Listed records Start Marker

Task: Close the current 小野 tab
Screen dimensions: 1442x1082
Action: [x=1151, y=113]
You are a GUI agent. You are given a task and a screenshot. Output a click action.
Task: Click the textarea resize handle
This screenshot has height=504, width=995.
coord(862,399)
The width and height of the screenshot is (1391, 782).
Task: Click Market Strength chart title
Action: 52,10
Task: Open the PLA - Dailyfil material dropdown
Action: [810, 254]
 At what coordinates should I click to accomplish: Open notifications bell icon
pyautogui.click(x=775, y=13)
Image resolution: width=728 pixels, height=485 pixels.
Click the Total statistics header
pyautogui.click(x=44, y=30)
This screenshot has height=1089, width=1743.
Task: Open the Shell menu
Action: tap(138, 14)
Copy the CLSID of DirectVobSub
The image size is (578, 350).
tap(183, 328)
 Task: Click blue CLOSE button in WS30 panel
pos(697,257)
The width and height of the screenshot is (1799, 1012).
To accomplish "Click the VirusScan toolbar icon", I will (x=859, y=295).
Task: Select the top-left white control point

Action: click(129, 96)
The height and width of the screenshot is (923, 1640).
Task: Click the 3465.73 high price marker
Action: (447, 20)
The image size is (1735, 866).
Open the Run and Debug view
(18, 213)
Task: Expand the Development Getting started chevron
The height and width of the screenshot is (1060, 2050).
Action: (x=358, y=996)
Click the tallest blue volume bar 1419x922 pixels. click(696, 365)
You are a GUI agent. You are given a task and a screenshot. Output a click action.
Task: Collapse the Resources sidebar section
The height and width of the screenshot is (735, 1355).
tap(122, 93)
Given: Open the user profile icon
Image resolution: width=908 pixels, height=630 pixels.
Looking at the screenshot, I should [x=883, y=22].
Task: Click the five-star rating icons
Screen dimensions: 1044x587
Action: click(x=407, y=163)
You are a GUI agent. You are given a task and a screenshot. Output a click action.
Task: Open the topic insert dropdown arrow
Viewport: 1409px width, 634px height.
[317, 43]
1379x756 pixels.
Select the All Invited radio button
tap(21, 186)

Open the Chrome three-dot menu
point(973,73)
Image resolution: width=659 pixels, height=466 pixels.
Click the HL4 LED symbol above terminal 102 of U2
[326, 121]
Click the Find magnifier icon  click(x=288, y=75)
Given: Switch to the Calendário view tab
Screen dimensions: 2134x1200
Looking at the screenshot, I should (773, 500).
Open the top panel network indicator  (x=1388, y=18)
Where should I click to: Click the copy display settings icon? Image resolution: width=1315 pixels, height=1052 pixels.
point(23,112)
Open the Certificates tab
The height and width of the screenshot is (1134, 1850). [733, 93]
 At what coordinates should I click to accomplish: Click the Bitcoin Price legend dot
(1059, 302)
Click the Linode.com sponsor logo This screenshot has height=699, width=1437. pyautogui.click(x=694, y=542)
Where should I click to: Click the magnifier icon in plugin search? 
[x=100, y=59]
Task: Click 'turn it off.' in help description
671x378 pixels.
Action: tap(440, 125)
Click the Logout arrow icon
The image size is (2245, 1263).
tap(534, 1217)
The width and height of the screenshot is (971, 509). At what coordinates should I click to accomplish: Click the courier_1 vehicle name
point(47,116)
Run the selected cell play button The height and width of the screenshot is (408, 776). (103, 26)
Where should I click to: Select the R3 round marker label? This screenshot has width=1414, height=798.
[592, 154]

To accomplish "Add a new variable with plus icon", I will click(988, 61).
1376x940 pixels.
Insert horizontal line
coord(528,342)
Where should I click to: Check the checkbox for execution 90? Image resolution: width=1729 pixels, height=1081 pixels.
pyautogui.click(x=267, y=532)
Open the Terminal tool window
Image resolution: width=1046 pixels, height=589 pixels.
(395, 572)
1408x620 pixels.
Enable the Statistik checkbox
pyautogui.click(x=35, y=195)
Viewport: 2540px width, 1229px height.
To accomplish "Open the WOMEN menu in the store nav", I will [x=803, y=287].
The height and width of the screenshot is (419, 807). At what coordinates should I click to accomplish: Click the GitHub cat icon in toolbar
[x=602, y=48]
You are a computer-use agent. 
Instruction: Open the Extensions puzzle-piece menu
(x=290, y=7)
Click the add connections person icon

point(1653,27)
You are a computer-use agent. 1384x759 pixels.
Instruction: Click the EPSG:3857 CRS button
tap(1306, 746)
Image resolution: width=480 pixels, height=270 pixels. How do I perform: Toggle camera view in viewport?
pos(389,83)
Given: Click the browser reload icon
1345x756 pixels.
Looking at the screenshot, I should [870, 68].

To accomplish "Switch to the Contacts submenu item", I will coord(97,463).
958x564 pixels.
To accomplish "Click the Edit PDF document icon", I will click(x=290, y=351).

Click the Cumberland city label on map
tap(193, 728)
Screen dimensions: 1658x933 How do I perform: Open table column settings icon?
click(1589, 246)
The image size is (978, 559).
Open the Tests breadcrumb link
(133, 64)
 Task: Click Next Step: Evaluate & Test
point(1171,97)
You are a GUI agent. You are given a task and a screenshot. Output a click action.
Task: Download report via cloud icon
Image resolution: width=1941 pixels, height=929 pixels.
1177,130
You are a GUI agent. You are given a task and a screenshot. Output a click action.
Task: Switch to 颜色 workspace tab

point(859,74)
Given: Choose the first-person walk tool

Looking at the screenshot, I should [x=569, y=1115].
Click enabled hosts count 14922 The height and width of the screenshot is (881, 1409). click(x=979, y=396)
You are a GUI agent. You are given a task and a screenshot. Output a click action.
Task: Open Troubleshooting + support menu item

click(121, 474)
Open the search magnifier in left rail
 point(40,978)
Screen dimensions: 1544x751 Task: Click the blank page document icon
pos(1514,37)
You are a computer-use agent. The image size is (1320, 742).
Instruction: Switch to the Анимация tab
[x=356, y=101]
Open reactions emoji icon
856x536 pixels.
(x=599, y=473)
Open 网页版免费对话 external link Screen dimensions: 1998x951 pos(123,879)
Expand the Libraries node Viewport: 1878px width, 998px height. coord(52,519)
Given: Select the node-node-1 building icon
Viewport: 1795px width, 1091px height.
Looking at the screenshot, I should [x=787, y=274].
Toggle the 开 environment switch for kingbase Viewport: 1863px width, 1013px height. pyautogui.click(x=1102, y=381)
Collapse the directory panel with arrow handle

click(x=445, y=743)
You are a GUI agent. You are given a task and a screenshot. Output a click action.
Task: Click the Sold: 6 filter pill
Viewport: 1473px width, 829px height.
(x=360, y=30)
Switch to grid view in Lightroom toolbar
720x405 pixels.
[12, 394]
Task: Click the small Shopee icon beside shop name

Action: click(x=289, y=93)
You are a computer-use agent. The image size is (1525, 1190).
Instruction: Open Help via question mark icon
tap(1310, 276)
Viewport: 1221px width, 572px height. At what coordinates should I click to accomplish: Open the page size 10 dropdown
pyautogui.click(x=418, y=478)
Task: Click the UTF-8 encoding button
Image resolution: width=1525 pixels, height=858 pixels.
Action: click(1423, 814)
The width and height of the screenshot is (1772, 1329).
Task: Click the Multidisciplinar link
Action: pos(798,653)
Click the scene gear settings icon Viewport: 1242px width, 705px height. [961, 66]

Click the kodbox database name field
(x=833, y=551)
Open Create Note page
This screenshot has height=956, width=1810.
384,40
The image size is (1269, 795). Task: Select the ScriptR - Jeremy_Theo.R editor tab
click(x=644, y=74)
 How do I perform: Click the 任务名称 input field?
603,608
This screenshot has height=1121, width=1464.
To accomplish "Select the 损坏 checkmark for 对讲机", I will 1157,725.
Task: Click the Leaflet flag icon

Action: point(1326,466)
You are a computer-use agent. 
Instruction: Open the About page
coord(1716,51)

Listed records End Marker

* Exercise objective *
Gather every line from the entries above where the word "will" appears, and copy them.

* Exercise answer *
To accomplish "Click the VirusScan toolbar icon", I will (x=859, y=295).
To accomplish "Add a new variable with plus icon", I will click(988, 61).
To accomplish "Open the WOMEN menu in the store nav", I will [x=803, y=287].
To accomplish "Switch to the Contacts submenu item", I will coord(97,463).
To accomplish "Click the Edit PDF document icon", I will click(x=290, y=351).
To accomplish "Select the 损坏 checkmark for 对讲机", I will 1157,725.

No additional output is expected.